In order to kick start the SME exchanges in India ,Securities and Exchange Board of India (Sebi) has come out with specific guidelines for market makers.

SEBI has made market making mandatory in respect of all scrips listed and traded on SME exchanges. Member brokers of an exchange desirous of acting as market makers would need to get themselves registered and follow the criteria laid down by exchanges.

A market maker is a bank or brokerage company that ensures proper order execution by being present in the market with a firm ask and bid price so that a seller of a stock does not end up with no one on the other side. This will help in creating depth  and liquidty in the market.

The market makers would be required to provide 2-way quote for 75% of the time in a day. The minimum depth of the quote shall be Rs 1 lakh. However, investors with holdings of value less than Rs 1 lakh shall be allowed to offer their holding to the market maker in that scrip, provided that he sells his entire holding in that scrip in one lot to the selling broker.

There would not be more than five market makers for a particular scrip.

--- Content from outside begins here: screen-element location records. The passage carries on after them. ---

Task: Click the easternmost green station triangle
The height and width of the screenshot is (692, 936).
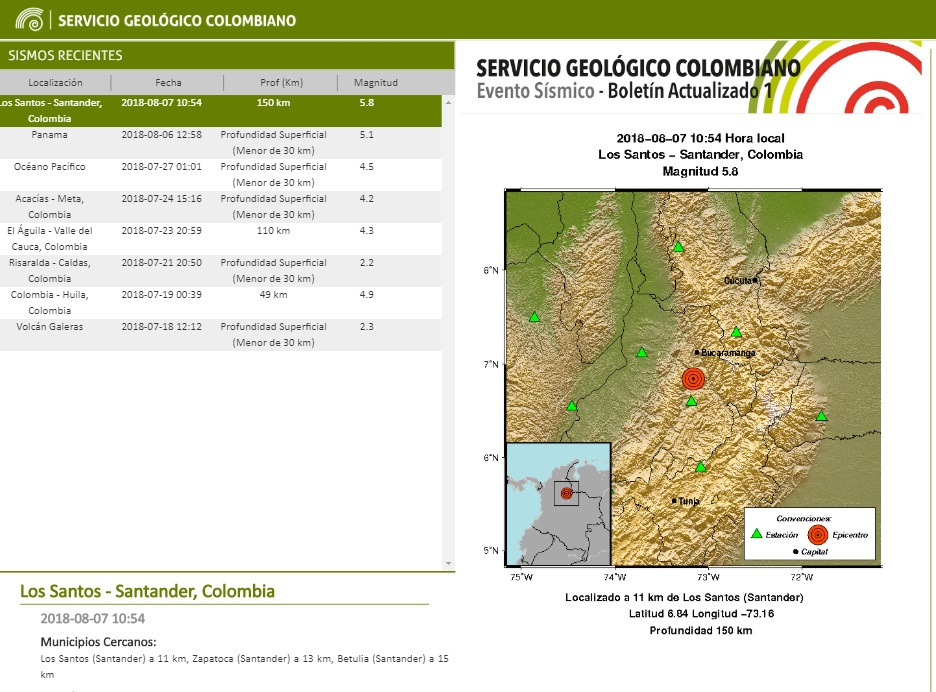Action: [821, 416]
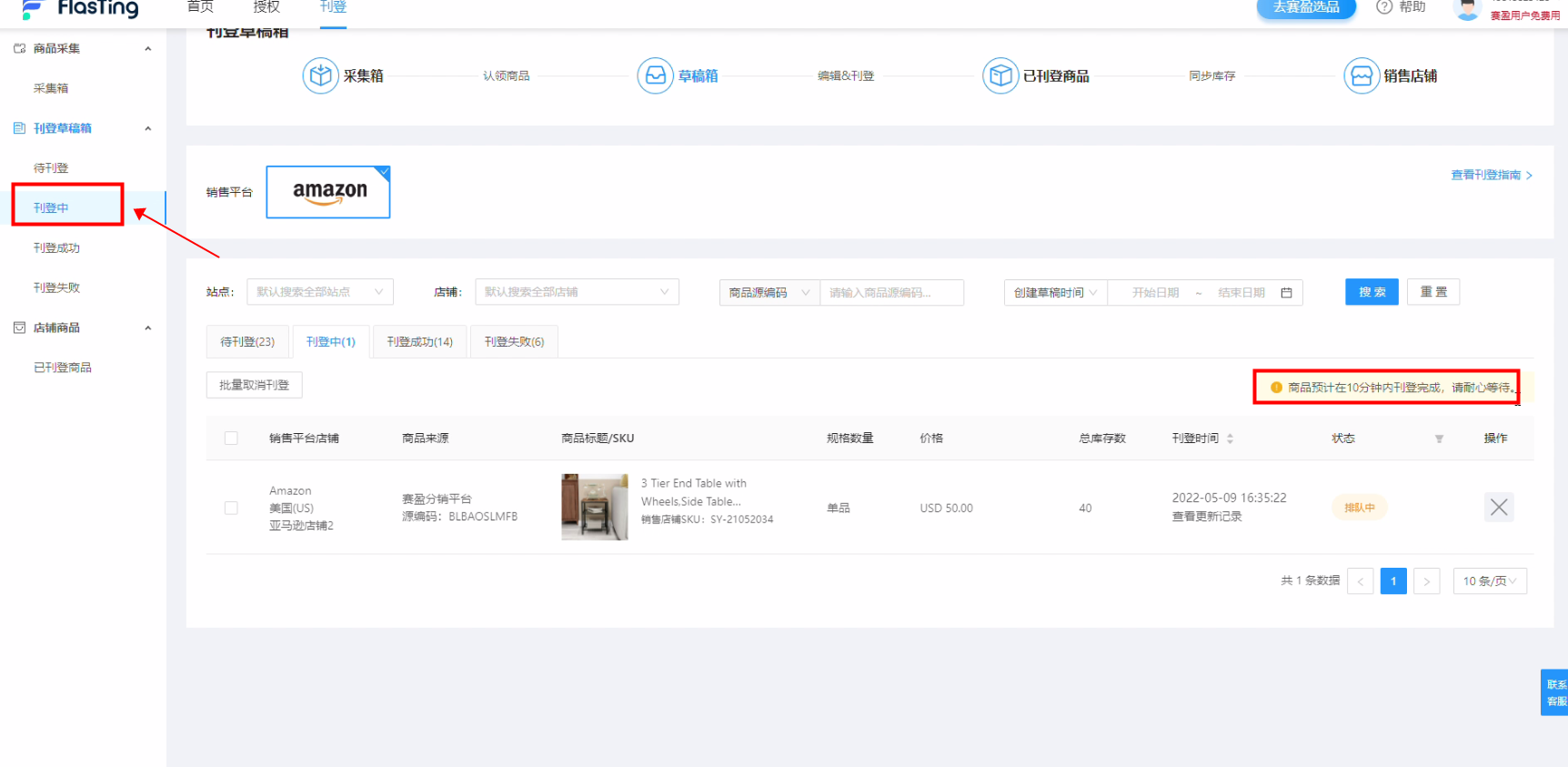Open the 站点 site dropdown
This screenshot has width=1568, height=767.
(x=319, y=292)
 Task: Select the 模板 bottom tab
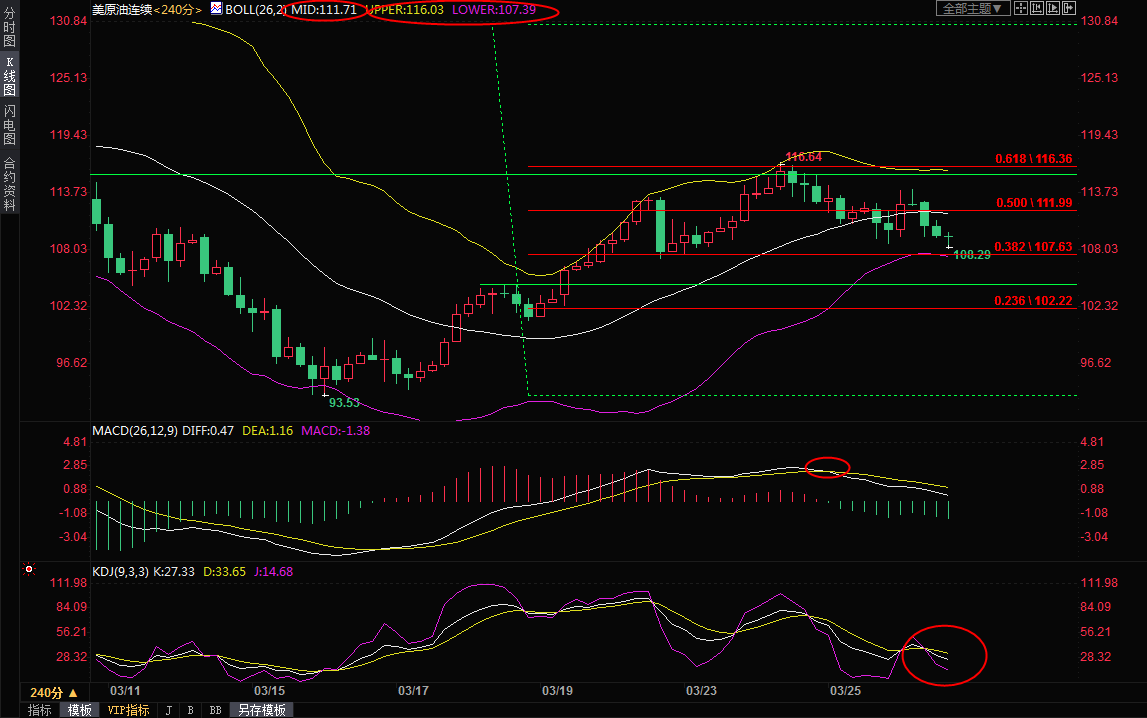point(79,710)
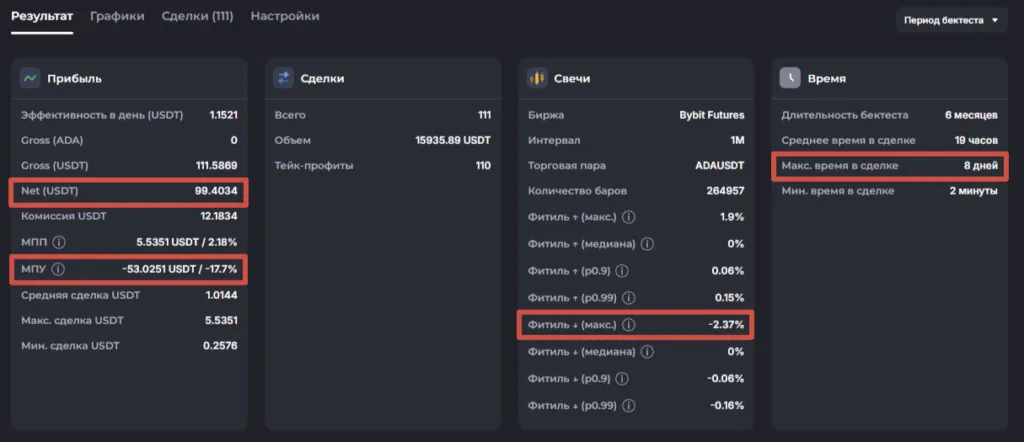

The selection of market makers would be based on objective criteria to be evolved by the exchange, which may include capital adequacy, networth, infrastructure, minimum volume of business, etc. The market maker must ensure execution of the order at the quoted price and quantity for all the quotes provided by him. The market maker may compete with other market makers for better quotes to the investors.

The price bands and the maximum spread between bid and ask price of quotes would be decided by the exchanges.